Kommentar Höhepunkt der Peinlichkeit

Washington · Auf Unangenehmes regiert Barack Obama inzwischen sofort. War der US-Präsident im Frühsommer, als die Welt noch ungläubig über die Durchstechereien eines Edward Snowden den Kopf schüttelte, geneigt, der Aufregung mit Plattitüden ("halb so schlimm, machen doch alle") zu begegnen, so schaltet das Weiße Haus inzwischen bei jeder neuen Enthüllung über den Geheimdienst NSA in den Modus der Schadensbegrenzung.

Der Telefon-Kotau vor der Regierung in Paris über das massenhafte Ausspähen der Franzosen markiert den Flurschaden.

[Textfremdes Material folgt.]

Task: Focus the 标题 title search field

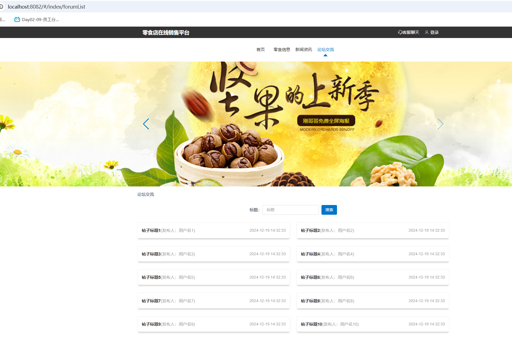Action: [290, 210]
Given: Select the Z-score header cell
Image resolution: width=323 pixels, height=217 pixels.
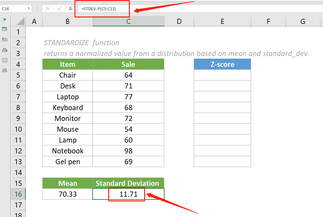Looking at the screenshot, I should 222,64.
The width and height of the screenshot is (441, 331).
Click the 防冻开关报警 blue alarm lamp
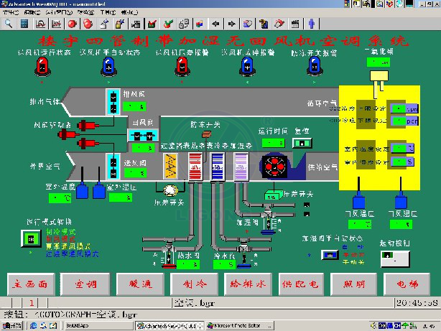pos(314,67)
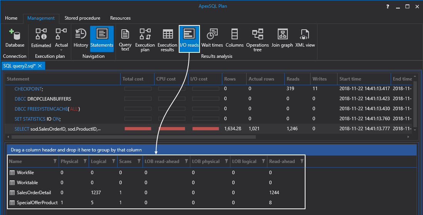This screenshot has width=423, height=215.
Task: Click the Database connection icon
Action: point(15,39)
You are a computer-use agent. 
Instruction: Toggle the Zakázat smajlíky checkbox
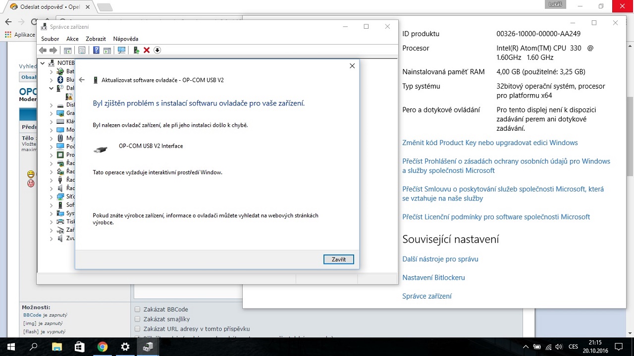(x=138, y=319)
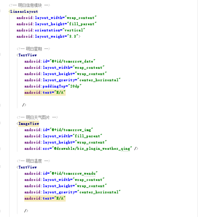
Task: Collapse the LinearLayout fold marker in gutter
Action: coord(0,11)
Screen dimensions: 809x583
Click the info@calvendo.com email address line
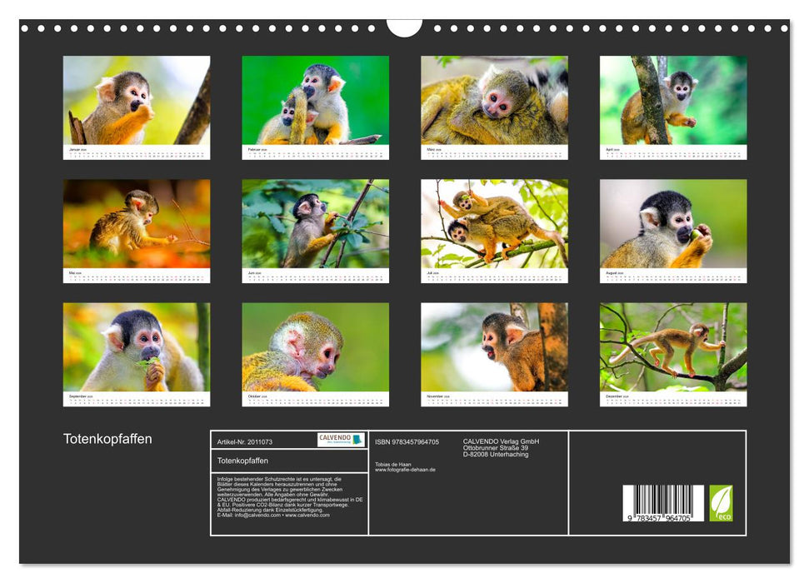coord(272,515)
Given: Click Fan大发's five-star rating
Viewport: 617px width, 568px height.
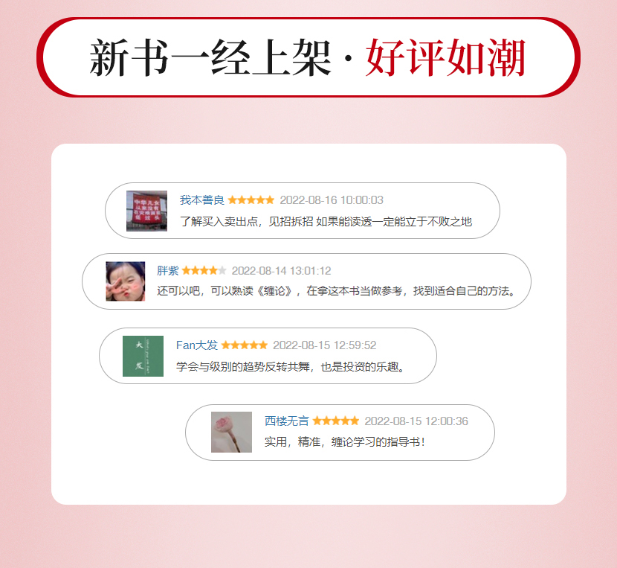Looking at the screenshot, I should 245,345.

Obamas Eingeständnis, dass der älteste Partner Washingtons in Europa "berechtigte Fragen" hat, ist der vorläufige Höhepunkt der Peinlichkeit. Übersetzt bedeutet das: Entweder hält Obama den vom scheidenden NSA-General Keith Alexander gezüchteten Überwachungswahn für aus dem Ruder gelaufen. Oder der mächtigste Politiker der Welt weiß immer noch nicht über die Reichweite eines gigantomanischen Sicherheits-Apparates Bescheid, der sich wirksamer parlamentarischer Kontrolle längst entzogen hat. Was aus Paris durchgesickert ist, muss jede Regierung, die eng mit den USA zusammenarbeitet, alarmieren. Auch die in Berlin.

Das Versprechen Washingtons, das Prinzip "größtmögliche Sicherheit durch größtmögliche Überwachung" allein bei der Abwehr von Terrorgefahren anzuwenden, ist gebrochen worden. Wer in der Fläche Unternehmer, Top-Beamte und Politiker überwacht, hat nicht Al-Kaida im Sinn. Sondern Allmachtsphantasien. Amerika verspielt seinen letzten Rest von Reputation.